Shalom, pace a te. Perché quanto a me, di pace ne ho ben poca.
Io mi chiamo Dima e sono... non so bene che cosa sono. Posso dirti che cos’ero, questo è più facile. Dunque, solo qualche mese fa ero un semplice falegname e lavoravo nella casa in cui ero nato, a Cafarnao, in Galilea. Non mi dispiaceva il mio lavoro, non mi dispiaceva la mia vita, assieme ai miei familiari, a coloro che conoscevo da quando ero nato. Poi però tutto è cambiato di colpo, in un modo che non avrei potuto immaginare.
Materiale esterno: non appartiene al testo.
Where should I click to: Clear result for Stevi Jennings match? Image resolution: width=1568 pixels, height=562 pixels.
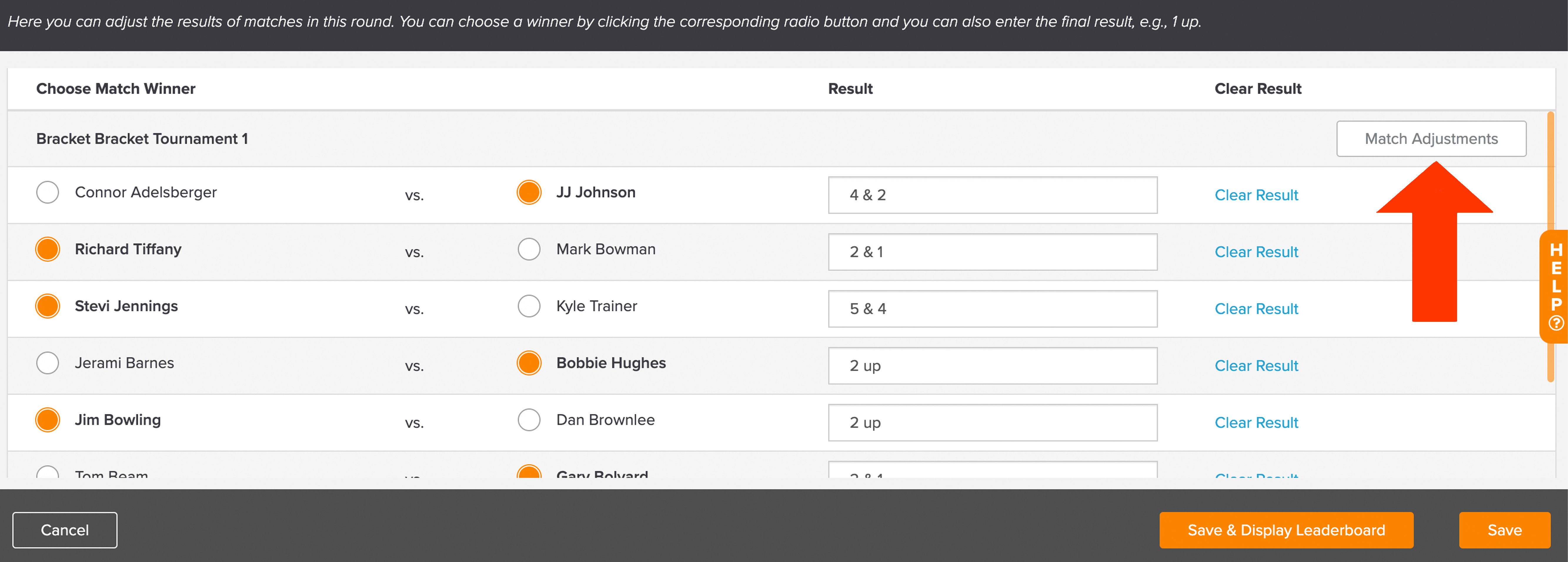point(1256,309)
Ero al porto, sul lago di Tiberiade che facevo una riparazione sulla barca di un pescatore; mi piace fare quel genere di lavori, sono bravo e poi sto a contatto con la gente, invece che chiuso nella mia bottega. Ed effettivamente quel giorno di gente ce n’era veramente tanta, molta più del solito. Ho chiesto in giro e mi hanno detto che erano tutti riuniti lì per ascoltare un predicatore venuto dallo sperduto villaggio di Nazareth. Io sono una persona pratica, mi piace più fare che parlare o ascoltare, ma questa persona mi ha affascinato lo stesso. Diceva cose semplicissime (ve lo dico io, che non ho avuto modo di studiare molto), ma che ti toccavano a fondo. Quest’uomo parlava di Dio come non l’avevo mai sentito fare, ci annunciava un Dio vicino, un Dio che non si è dimenticato delle sue promesse, ma continua a prendersi cura di noi.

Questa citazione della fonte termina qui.